Background: Streptococcus agalactiae (group B Streptococcus [GBS]) asymptomatically colonizes approximately 20% of adults; however, GBS causes severe disease in susceptible populations, including newborns, pregnant women, and elderly individuals. In shifting between commensal and pathogenic states, GBS reveals multiple mechanisms of virulence factor control. Here we describe a GBS protein that we named "biofilm regulatory protein A" (BrpA) on the basis of its homology with BrpA from Streptococcus mutans.
Methods: We coupled phenotypic assays, RNA sequencing, human neutrophil and whole-blood killing assays, and murine infection models to investigate the contribution of BrpA to GBS physiology and virulence.
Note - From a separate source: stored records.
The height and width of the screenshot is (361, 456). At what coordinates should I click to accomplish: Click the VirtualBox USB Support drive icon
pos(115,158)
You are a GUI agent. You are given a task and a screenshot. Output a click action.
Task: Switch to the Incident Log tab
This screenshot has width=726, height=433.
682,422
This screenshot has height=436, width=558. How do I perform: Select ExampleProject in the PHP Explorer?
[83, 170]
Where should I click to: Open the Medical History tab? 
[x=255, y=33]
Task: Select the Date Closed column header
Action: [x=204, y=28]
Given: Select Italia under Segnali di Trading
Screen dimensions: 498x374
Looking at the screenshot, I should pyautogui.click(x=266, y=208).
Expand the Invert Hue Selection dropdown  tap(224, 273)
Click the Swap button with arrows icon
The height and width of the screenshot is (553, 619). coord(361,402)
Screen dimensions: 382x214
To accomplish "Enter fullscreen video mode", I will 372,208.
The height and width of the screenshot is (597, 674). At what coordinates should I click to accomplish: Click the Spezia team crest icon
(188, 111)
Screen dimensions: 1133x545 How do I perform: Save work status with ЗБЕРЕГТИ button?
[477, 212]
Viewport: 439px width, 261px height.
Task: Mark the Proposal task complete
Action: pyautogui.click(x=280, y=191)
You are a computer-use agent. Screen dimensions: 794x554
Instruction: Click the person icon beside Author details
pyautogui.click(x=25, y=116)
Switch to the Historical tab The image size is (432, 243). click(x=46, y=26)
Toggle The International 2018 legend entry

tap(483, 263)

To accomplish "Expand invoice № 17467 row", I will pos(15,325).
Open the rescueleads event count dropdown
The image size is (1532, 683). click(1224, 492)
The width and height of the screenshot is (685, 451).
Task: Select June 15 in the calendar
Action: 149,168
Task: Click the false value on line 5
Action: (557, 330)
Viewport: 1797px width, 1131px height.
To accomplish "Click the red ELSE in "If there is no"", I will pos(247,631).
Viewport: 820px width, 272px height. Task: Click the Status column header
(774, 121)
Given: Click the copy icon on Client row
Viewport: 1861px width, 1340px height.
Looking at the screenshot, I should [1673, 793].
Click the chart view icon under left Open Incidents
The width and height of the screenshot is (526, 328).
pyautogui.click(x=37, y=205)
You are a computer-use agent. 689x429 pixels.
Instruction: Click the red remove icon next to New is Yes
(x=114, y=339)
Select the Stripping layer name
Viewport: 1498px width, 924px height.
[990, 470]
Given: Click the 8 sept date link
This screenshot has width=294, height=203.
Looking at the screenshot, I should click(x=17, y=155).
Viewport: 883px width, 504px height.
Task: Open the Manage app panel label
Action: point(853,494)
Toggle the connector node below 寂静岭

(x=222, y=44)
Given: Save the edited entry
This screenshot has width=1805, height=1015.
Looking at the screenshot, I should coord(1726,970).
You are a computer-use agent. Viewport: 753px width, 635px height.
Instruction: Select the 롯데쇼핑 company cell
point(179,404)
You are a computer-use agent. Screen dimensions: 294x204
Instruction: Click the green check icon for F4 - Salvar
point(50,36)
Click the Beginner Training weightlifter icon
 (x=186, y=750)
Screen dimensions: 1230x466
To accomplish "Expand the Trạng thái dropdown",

Results: Sequence analysis identified BrpA as a LytR-CpsA-Psr enzyme. Targeted mutagenesis yielded a GBS mutant (ΔbrpA) with normal ultrastructural morphology but a 6-fold increase in chain length, a biofilm defect, and decreased acid tolerance. GBS ΔbrpA stimulated increased neutrophil reactive oxygen species and proved more susceptible to human and murine blood and neutrophil killing. Notably, the wild-type parent outcompeted ΔbrpA GBS in murine sepsis and vaginal colonization models. RNA sequencing of ΔbrpA uncovered multiple differences from the wild-type parent, including pathways of cell wall synthesis and cellular metabolism.
Conclusions: We propose that BrpA is an important virulence regulator and potential target for design of novel antibacterial therapeutics against GBS.